There are several interesting phenomena that are emerging in the context of Antigua and Barbuda’s spatial politics and social engagements which raise questions as to what more can be done to have a more participatory democracy. Caribbean Times believes that in a rather subtle way, this country is calling out for a more all-inclusive society, and a society in which the partisan tensions are greatly reduced for the sake of achieving broader national objectives.
It is perhaps, too far a stretch to suggest that the country is being crippled due to the present tensions which coagulate around essentially the dynamics of two political parties. Nonetheless, Caribbean Times believes that it is necessary for a critical and reflective conversations to get underway without the customary hardened political positions that tend to limit the scope of those things that can be achieved in the national interest.
Seriously, how can civil society broadly defined and inclusive of Non-Governmental Organisations (NGOs), church, business, youth groups, charity associations, societies, and other bodies come together to engage in focused discussion on the major issues affecting the lives (positively or negatively) in the country? Caribbean Times is advocating for forums capable of attracting informed discourse. This is not to make impotent any political party, but seriously to create and/or encourage other channels of communication, and by extension the proficient utilisation of civil society. Civil society ought not to be hemmed in by political closeness or co-option.
A 2000 study called ‘The Voices of the Poor’ claimed that: “From the perspectives of poor people world-wide, there is a crisis in governance. While the range of institutions that play important roles in poor people’s lives is vast, poor people are excluded from participation in governance. State institutions, whether represented by central ministries or local government are often neither responsive nor accountable to the poor; rather the reports detail the arrogance and disdain with which poor people are treated. Poor people see little recourse to injustice, criminality, abuse and corruption by institutions.
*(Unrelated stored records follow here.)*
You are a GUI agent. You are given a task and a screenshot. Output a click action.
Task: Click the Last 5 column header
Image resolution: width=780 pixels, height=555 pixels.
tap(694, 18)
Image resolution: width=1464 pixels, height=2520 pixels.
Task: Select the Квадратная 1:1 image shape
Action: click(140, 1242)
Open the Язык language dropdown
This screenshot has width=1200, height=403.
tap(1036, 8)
Not surprisingly, poor men and women lack confidence in the state institutions even though they still express their willingness to partner with them under fairer rules.”
In another study by the Commonwealth Foundation that was published in 1999 and conducted in over 40 countries, that too found “a growing disillusionment of citizens with their governments, based on their concerns with corruption, lack of responsiveness to the needs of the poor, and the absence participation or connection to ordinary citizens.” While there is no intent to cast aspersions on the current or even the former governing administration, it is clear that the perceptions disclosed in popular discourse, rightfully or wrongfully, state most or all of these factors.
Indeed, since the National Coordinating Committee under the chairmanship of Ambassador Clarence Henry has launched its educational and sensitisation programme to bring to the public the merits and demerits of migrating from the Judicial Committee of the Privy Council and to adopt the Caribbean Court of Justice (CCJ) as the country’s final appellate court, the familiar claims have resurfaced. This, even as well-entrenched excuses to thwart what on the surface is supposed to be a bi-partisan approach. Thus far, the main objections coming against Antigua and Barbuda migrating to the CCJ have been steeped in the teas of bitterness and political vendetta, even in the presence of factual, logical, and sound evidential materials.
Objectors have rightly pointed to perceptions, but have failed to show that there are communication channels that ought to be opened or explored which do not trap the real discussions in political diatribe. Access to justice, significantly reduced costs, and moving towards completing the circle of independence appear more rational and practical reasons for moving to the CCJ, especially when the structures that maintain the judiciary’s independence from the political architecture are in place.
If objections ought to be taken seriously, and treated as real concerns, then Caribbean Times is highly supportive of the planned public forums that the NCC are to carry out. These types of approaches to governance and disseminating information engender civil society and deliberative democracy to take place through the participation of the public. How else can we solve issues of the poor not being able to access justice and being marginalised? Should their fates, due only to economic lack and social standing be the determinants of who can afford to go to the Privy Council, when there is a CCJ properly structured and ably functional?
Civil society has to become more inviting and more vocal. If there are problems, as a country we need to face them and fix them rather than cower behind the veil of political proximity and placement. Antigua and Barbuda needs reforms in governance that open new spaces for citizen engagement. The NCC’s programme seems an ideal area to start, and gravitating to the CCJ by the electorate assuming that the referendum comes about makes much more sense than playing the political card only to retard and hinder the country’s right to sovereign development and the rejection of neo-imperialism as to be found by continuing with the Privy Council’s late claim of superficial welcome and change.